Over the course of the last six months this city
council conducted several special meetings: the first was to find ways to cut
$10 million dollars from the 2009 budget because that was the projected
deficit. The shortfall was fairly easy
to understand. The revenues were going
to be $10 million less than expenditures. So the council took the unprecedented step of
cutting positions in the police and fire departments, as well as other
operating departments including the library and parks and recreation. During those deliberations, most of you spoke
of the need to increase revenues so that this problem would not be repeated.
After passing the budget, you followed up with more
special meetings specifically to find new revenues. And, to the extent that added revenues are
deemed desirable, you were quite successful. You raised many fees associated with
utilities, parking, inspections, planning, and building and safety permits. You even created several new sources of
revenue: a never before imposed $360 inspection fee on buildings under 75 feet
and a 6.8% technology fee. You also
authorized city staff to increase fees annually up to 5% without your approval
based on the CPI.
But, as you all probably know by now, this added
revenue will not come close to what will be needed to balance next fiscal years
budget. According to an article in the
GNP on November 10th of this year, new car sales are off 23%, jewelry stores
are off 22% and building, light industry and specialty stores are off by double
digits. The bottom line is that revenues
for next year, in reflecting the overall poor condition of our economy, will
fall well below the projections that were made just a few months ago.
Making this even more worrisome, we can project a huge
growth on the expenditure side. With
greater pension contributions that have grown from $4 to $20 million in just
the last several years and contractually binding payroll increases that will
add several million more next year, I don’t see that you have any other choice
but to significantly reduce expenditures.

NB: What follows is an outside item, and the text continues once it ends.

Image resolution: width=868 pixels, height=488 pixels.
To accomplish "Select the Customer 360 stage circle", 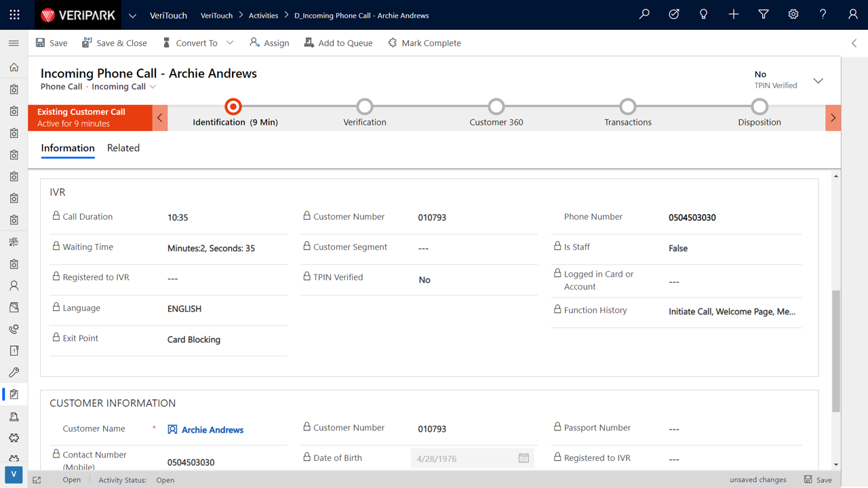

As a moral issue alone, we cannot burden the next
generation with any more long-term bond debt that has been the practice of this
body in recent years when faced with deficits.
The solution cannot come from raising more taxes,
permits and fees because you have already maximized these revenue sources. Looking ahead to next fiscal year, the gap
between expenditures and revenues is again going to be in the millions, and you
will gain little if any by cutting any more library services or adding
untenable fees to youth programs operating in our parks.

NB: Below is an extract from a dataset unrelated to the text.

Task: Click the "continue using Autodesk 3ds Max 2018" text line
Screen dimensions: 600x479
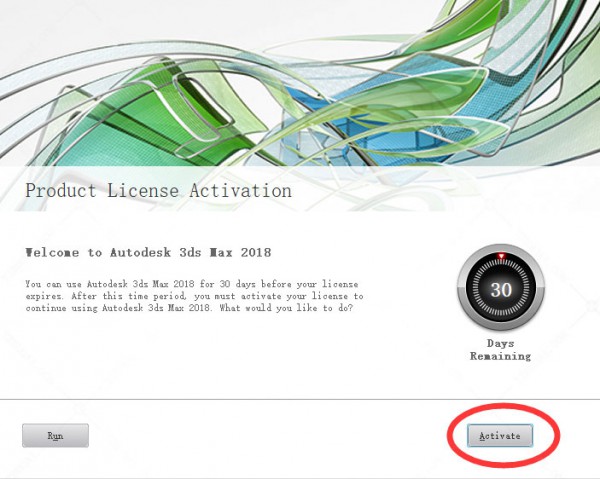Action: point(118,308)
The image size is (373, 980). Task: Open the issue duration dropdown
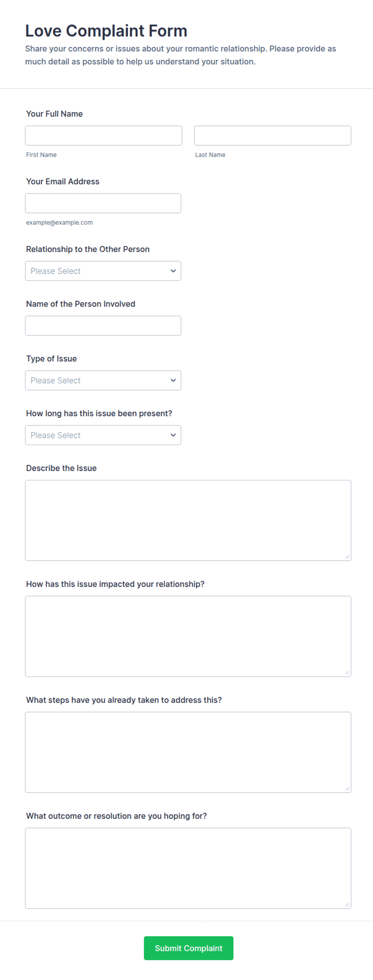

I urged the city council to take immediate steps to
open up the current budget and begin to make additional cuts in this fiscal
year. To start, you can stop all
out-of-city and state employee conferences, extend the life of some of the
vehicle fleet, and cut overtime to the bone. You can also apply some of the measures that
private businesses are forced to do when confronted with large cash-flow problems.

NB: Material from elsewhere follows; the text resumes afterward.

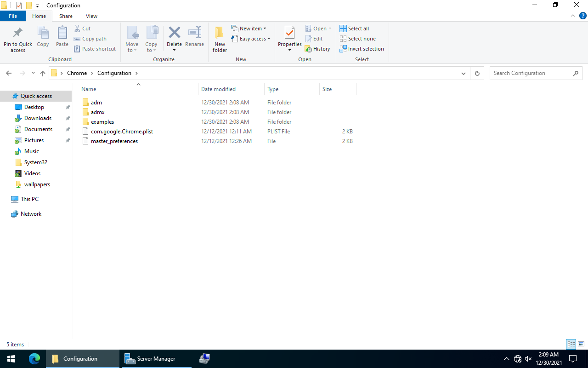Expand the New item dropdown
The width and height of the screenshot is (588, 368).
[249, 29]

You can alert the city labor unions that
they will have to share in this burden and forego expected pay increases. It is troubling enough that several of these
unions already have multi-year contracts that assure them of pay increases. In one case, an 11% raise over the next 18
months will add more than $5 million alone.
I would also ask the city council to be completely
open and honest about the looming financial condition of the city and share
this information with the public in a format that is readily understood. It is better to let the public know now rather
than have them find out after the fact. Officials in our local public schools,
including the city college, have made the public aware of their financial
problems and the possible impact it will have on their staff and students.
Everyone knows by now, based upon the general economy
of this country and region, that the city is going to face a growing financial
problem. These problems are not beyond
our ability to solve, but they must be addressed now and include all of the
stakeholders. These are not normal times
and we cannot apply normal practices to correct them. The financial health of our city, short and
long-term, hinges on the decisions this body makes in the next few months.